Background
Henning von Tresckow was born in Magdeburg on 19 January 1901.
Henning von Tresckow was born in Magdeburg on 19 January 1901.
An officer during World War I and subsequently a successful stockbroker, von Tresckow rejoined the Reichswehr in 1924. For a time he sympathized with National Socialism, but later opposed the Hitler régime and became the heart and soul of the conspiracy among army officers fighting on the eastern front.
At the beginning of World War II, von Tresckow was General Staff officer of an infantry division in East Prussia and distinguished himself in the Polish and French campaigns. Promoted to Major General, he later served as Chief of Staff of the Army Group Centre on the Russian front and tried unsuccessfully to persuade Generals von Kluge and Fedor von Bock to join in a military coup in which Hitler would be arrested and brought to trial. Determined to end the war before the German armies collapsed on the eastern front, von Tresckow began to plan an independent assassination attempt at the end of 1942.
On 13 March 1943, assisted by his aide Fabian von Schlabrendorff, he enticed Hitler to Smolensk and smuggled a time bomb into his aircraft which failed to go off on the return flight.
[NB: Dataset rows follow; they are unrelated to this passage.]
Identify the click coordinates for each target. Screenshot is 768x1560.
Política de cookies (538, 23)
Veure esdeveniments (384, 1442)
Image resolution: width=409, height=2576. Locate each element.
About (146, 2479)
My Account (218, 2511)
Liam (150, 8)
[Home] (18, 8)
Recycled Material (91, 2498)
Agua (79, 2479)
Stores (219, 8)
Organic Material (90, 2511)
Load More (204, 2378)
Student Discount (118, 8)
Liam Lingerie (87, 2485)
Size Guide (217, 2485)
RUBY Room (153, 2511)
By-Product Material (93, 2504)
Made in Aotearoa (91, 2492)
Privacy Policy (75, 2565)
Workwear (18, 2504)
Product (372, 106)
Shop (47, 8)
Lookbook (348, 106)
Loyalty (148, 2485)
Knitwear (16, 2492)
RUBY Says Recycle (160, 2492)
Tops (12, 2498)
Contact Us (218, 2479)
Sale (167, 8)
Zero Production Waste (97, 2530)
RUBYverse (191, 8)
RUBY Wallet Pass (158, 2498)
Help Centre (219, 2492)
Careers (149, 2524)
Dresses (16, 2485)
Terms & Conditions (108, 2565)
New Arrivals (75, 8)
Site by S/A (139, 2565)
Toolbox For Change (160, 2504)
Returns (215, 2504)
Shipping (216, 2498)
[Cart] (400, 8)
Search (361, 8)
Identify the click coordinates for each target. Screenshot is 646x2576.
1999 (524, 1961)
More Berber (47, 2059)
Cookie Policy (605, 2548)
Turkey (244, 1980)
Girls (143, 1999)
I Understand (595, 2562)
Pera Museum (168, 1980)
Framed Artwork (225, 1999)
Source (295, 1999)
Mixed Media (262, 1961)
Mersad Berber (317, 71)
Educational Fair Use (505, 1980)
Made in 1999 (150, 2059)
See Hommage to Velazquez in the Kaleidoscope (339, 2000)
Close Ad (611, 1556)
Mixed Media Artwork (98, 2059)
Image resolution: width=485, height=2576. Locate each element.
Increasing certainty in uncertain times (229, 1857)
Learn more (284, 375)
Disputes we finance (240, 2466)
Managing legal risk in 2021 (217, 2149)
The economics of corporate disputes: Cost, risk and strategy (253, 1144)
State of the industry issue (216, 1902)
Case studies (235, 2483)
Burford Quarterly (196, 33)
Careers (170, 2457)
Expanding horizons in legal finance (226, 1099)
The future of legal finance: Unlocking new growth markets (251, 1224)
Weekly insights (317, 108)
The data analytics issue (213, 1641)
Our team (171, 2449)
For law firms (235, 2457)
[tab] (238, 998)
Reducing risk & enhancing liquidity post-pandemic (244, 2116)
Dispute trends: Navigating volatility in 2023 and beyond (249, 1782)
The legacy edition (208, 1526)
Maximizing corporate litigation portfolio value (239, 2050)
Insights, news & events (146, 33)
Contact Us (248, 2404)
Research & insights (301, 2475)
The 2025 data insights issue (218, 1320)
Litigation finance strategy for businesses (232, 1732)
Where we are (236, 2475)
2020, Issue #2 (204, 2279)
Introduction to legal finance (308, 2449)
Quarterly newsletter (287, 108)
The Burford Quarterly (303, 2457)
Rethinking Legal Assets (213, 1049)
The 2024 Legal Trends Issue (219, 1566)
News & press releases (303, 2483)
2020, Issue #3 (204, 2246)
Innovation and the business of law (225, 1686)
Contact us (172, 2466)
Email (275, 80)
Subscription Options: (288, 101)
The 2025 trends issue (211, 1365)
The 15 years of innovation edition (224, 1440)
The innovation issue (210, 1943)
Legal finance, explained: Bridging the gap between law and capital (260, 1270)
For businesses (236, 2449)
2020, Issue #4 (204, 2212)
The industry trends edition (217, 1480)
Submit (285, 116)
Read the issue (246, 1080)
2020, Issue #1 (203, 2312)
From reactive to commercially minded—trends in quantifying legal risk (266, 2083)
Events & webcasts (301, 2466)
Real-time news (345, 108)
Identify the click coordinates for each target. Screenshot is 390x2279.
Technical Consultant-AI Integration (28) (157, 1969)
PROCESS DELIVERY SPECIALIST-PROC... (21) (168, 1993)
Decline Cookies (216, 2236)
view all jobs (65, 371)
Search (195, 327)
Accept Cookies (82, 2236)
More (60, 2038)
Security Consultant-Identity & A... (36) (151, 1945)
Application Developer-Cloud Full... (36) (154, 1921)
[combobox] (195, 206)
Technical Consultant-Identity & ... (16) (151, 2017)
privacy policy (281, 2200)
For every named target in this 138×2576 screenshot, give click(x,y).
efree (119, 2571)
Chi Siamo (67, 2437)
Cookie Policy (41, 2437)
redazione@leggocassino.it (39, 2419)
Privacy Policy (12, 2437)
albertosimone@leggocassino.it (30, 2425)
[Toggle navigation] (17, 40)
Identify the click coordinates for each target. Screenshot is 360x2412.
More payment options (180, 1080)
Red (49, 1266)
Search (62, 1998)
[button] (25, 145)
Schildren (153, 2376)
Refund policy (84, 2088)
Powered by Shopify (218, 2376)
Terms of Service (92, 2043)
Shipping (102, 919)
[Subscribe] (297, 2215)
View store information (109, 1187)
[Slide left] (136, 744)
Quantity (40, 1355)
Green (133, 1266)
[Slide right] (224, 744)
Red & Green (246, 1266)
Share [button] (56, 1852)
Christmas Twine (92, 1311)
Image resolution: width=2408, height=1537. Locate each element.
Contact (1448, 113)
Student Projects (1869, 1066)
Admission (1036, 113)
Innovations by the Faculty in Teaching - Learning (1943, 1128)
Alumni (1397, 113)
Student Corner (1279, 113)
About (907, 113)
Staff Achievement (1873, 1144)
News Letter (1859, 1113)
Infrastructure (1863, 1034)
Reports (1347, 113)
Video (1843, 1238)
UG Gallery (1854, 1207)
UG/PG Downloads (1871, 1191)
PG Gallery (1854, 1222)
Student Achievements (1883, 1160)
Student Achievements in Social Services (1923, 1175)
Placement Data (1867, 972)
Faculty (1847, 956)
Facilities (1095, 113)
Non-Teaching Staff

Von Tresckow also played a leading role in the plans for several other attempts on Hitler’s life during 1943 and in October of the same year joined forces with Claus Schenk Graf von Stauffenberg, who now became the central figure in the conspiracy.
The Allied invasion of Normandy gave a new urgency to their plans and von Tresckow stressed to those who still hesitated the need to prove to the world and future generations ‘that the German Resistance movement dared to take the decisive step and hazard their lives on it’.
The failure of von Stauffenberg’s attempt on 20 July 1944 convinced von Tresckow to commit suicide rather than endanger other conspirators by revealing information under torture. A Prussian conservative and a man of unusual integrity, von Tresckow took his own life with a hand grenade on 21 July 1944.
Before taking final leave of his friend von Schlabrendorff, his last words denounced Hitler as ‘the arch-enemy of Germany . . . the arch-enemy of the world'. He recalled the Biblical promise to Abraham to spare Sodom if there were ten just men in the city.
Quotations:
‘He will, I hope, spare Germany because of what we have done and not destroy her. None of us can complain. Whoever joined the Resistance put on the shirt of Nessus. The worth of a man is only certain if he is ready to sacrifice his life for his convictions.’